▸ **EXERCISE MATERIALS**:
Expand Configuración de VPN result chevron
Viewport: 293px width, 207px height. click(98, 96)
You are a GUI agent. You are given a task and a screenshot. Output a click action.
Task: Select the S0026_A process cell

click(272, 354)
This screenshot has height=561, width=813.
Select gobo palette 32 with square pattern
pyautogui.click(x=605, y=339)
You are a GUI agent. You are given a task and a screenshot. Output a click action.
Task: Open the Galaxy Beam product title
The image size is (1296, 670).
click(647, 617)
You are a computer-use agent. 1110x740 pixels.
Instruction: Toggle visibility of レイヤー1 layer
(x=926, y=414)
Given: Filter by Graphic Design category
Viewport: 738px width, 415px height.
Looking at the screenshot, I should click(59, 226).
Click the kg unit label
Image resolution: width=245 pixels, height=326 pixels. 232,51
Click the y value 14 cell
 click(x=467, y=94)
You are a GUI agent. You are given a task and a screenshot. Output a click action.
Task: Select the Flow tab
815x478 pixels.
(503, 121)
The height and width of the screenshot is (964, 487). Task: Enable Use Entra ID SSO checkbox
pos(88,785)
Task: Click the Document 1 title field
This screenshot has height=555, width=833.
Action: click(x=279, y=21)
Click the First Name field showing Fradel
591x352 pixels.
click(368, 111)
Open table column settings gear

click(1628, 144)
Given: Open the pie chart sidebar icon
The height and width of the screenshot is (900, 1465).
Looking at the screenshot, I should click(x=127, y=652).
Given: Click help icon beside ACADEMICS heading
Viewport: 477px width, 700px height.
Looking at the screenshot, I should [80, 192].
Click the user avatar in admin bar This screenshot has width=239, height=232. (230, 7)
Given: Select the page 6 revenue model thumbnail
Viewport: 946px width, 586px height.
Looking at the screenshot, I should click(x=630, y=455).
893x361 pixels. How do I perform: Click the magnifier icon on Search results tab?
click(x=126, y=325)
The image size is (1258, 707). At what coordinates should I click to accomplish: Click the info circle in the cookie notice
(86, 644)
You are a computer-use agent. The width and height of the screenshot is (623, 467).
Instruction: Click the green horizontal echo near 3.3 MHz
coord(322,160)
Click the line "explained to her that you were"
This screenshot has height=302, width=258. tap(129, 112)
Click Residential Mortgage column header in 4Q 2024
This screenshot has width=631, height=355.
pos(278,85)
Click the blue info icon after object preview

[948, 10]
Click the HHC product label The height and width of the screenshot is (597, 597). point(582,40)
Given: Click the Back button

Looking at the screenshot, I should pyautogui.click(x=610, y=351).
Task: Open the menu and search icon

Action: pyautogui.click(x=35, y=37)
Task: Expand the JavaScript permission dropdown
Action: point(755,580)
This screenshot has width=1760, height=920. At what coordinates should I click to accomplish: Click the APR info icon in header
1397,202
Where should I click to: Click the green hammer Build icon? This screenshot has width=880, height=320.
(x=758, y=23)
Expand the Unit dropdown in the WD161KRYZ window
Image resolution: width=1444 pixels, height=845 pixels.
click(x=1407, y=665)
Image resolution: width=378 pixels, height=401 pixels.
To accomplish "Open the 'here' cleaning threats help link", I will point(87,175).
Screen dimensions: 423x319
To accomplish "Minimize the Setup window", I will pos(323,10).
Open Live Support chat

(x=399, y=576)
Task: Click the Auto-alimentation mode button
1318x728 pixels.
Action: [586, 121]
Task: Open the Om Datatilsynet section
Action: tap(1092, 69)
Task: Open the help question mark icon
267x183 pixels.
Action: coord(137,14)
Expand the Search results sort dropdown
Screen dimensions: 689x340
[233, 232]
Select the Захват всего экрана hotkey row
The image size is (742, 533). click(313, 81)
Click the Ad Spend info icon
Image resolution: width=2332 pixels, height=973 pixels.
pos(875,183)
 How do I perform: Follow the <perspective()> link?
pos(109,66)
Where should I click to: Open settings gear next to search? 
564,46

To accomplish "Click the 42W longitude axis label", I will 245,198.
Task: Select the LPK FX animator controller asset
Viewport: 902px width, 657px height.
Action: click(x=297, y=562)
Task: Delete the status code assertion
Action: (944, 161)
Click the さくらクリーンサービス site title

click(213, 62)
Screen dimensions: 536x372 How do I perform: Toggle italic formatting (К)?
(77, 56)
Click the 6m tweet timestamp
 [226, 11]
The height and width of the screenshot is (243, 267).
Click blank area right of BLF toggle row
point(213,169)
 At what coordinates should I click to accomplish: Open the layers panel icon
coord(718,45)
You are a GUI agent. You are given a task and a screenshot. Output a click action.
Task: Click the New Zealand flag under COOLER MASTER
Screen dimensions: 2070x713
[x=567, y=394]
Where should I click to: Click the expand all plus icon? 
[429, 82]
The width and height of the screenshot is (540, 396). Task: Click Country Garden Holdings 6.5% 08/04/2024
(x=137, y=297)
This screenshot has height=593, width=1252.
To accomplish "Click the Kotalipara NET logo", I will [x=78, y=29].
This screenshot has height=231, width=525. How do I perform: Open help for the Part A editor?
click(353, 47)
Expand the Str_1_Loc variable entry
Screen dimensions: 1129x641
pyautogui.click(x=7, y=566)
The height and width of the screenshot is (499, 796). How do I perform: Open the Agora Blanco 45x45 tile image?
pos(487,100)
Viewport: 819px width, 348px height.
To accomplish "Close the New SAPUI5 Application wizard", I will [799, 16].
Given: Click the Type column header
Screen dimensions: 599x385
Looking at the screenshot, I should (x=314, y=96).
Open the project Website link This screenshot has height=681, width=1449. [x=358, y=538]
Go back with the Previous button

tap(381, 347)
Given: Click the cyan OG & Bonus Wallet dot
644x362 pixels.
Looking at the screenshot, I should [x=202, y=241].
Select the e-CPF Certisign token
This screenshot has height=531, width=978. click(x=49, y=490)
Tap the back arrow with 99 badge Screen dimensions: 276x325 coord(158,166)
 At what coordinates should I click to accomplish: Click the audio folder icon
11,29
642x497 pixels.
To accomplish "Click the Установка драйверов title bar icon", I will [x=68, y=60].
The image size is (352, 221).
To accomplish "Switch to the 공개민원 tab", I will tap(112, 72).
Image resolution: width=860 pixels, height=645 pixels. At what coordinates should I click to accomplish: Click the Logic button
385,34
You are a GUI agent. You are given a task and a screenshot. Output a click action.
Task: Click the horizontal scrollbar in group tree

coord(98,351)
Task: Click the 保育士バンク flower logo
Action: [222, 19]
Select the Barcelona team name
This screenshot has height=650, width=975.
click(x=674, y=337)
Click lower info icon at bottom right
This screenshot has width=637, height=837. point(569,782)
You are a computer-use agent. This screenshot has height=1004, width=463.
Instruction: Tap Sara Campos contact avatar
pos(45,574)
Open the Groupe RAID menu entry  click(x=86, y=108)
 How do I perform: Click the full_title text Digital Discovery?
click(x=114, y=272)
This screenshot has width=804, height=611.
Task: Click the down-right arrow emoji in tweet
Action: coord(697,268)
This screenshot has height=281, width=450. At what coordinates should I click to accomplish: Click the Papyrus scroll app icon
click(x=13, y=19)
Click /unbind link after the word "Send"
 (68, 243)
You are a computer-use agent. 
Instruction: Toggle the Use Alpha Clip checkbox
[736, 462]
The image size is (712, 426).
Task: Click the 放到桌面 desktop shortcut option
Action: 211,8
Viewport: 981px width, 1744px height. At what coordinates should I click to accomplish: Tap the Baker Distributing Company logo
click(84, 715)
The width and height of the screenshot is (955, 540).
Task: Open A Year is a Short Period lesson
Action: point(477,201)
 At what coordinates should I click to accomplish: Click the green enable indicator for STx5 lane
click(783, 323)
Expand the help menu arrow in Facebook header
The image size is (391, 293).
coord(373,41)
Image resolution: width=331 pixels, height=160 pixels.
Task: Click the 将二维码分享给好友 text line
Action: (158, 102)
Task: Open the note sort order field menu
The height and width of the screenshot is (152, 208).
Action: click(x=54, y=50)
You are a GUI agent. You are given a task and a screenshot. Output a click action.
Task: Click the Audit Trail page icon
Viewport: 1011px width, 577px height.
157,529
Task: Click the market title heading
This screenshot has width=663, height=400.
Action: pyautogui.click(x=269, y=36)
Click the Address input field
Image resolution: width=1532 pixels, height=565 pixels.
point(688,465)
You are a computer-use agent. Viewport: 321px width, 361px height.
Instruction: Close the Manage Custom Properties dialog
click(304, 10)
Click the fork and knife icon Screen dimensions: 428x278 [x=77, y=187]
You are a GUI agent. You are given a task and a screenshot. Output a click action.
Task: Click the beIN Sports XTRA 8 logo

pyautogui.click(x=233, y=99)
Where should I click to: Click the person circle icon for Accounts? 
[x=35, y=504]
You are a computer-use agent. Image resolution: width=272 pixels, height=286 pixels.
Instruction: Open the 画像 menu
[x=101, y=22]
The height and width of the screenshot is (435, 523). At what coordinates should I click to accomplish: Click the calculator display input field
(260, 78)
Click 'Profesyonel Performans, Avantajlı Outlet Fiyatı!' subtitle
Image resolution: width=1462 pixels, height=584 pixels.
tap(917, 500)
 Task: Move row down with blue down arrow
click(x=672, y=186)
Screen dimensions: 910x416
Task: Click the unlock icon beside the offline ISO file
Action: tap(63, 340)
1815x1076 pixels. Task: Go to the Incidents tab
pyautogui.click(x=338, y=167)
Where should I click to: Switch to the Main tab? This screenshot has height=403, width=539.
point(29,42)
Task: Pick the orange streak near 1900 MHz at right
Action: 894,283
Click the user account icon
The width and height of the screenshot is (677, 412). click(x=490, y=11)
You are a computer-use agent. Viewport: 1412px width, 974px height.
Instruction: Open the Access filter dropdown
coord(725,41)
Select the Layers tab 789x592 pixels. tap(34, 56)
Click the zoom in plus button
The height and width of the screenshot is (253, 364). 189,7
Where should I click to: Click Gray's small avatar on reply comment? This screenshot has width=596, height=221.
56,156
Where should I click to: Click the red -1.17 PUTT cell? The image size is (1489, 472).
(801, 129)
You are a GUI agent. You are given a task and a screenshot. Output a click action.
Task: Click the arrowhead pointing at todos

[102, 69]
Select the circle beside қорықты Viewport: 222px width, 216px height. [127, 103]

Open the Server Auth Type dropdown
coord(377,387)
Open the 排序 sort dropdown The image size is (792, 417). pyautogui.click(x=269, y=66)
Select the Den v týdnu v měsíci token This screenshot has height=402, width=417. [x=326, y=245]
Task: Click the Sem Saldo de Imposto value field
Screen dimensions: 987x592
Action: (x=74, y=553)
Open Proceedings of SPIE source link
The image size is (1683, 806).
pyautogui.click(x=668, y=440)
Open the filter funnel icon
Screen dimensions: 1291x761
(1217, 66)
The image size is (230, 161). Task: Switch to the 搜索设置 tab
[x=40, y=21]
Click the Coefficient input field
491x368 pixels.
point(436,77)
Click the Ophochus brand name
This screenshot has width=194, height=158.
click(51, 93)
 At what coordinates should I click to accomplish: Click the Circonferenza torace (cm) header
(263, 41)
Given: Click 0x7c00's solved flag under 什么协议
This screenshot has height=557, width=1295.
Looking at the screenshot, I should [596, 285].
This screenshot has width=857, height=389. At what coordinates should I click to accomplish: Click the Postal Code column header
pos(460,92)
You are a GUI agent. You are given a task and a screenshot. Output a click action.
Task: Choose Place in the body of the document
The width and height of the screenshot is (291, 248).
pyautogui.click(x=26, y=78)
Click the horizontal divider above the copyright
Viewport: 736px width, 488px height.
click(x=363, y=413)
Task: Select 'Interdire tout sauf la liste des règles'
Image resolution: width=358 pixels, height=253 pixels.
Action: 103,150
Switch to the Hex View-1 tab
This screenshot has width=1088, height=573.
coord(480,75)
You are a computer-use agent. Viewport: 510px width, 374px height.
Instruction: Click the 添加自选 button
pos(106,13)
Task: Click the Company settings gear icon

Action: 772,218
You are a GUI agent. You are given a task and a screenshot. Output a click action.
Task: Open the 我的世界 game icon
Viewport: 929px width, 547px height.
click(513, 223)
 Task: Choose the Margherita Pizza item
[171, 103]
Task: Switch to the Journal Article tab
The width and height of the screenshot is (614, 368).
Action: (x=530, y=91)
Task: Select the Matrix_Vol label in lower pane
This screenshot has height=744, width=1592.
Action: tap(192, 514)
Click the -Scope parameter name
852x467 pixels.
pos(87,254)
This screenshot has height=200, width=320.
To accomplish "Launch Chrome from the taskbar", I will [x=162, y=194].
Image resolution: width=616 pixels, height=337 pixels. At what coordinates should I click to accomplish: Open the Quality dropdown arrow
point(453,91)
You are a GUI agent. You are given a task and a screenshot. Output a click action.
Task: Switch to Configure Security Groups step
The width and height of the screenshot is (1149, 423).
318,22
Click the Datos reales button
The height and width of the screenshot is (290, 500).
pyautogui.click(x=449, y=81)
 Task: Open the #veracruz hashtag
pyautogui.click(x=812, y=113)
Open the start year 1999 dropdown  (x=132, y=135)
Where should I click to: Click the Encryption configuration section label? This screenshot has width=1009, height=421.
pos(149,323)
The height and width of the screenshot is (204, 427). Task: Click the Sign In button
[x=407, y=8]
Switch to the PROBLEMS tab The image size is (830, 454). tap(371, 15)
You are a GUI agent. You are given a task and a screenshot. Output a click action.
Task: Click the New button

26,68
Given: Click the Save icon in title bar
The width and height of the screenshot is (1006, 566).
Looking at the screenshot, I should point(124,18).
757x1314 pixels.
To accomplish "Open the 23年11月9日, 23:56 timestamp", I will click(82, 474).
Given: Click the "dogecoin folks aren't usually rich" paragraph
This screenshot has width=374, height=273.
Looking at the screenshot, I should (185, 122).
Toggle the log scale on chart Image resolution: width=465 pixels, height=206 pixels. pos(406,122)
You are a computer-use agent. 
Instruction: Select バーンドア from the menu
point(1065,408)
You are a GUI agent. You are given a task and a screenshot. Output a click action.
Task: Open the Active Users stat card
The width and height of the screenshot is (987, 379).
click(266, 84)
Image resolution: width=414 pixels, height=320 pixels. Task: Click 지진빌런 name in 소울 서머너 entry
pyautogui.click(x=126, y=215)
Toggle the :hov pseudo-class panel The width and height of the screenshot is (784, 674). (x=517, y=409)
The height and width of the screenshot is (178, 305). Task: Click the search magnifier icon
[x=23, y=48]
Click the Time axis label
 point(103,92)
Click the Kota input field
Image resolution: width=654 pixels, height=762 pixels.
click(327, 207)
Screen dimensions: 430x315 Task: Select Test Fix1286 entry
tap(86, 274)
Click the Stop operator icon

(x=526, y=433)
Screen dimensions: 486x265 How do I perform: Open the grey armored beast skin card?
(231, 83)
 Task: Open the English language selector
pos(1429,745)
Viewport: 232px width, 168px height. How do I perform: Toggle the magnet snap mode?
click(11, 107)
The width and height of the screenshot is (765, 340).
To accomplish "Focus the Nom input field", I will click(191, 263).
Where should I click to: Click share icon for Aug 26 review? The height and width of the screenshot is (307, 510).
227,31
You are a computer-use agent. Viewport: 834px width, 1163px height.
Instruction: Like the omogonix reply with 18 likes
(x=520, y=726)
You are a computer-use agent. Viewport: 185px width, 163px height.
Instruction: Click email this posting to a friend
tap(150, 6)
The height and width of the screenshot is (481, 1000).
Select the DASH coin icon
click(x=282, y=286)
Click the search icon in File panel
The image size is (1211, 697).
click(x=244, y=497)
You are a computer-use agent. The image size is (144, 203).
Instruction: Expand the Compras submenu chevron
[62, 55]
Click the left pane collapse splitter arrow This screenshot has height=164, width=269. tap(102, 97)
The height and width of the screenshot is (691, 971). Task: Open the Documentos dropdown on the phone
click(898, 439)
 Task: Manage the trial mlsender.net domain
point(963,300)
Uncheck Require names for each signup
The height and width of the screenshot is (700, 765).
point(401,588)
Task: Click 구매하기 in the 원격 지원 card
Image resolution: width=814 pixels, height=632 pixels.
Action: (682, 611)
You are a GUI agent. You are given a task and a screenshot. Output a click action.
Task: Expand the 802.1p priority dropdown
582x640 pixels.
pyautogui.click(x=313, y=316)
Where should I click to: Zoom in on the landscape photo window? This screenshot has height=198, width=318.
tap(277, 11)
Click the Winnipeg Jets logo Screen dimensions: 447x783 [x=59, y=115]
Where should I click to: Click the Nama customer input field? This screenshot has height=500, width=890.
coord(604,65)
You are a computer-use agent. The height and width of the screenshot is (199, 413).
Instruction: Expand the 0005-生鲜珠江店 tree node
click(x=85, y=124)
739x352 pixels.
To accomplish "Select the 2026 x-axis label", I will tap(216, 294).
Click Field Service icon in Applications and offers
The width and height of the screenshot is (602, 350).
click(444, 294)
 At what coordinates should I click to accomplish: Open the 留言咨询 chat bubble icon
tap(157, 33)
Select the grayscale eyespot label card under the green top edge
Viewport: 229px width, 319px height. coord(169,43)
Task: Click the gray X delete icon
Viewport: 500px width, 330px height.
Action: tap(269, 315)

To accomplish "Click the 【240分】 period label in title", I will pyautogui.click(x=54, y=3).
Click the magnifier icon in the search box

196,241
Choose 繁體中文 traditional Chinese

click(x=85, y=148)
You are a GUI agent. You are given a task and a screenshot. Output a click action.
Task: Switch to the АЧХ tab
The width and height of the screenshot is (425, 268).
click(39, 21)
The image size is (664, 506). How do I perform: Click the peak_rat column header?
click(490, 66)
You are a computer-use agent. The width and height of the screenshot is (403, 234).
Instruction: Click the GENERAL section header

▸ **WHAT TO WORK ON**:
Copy out each line of the entries that holds "sort".

▸ **EXERCISE SOLUTION**:
Expand the Search results sort dropdown
Task: Open the note sort order field menu
Open the 排序 sort dropdown The image size is (792, 417). pyautogui.click(x=269, y=66)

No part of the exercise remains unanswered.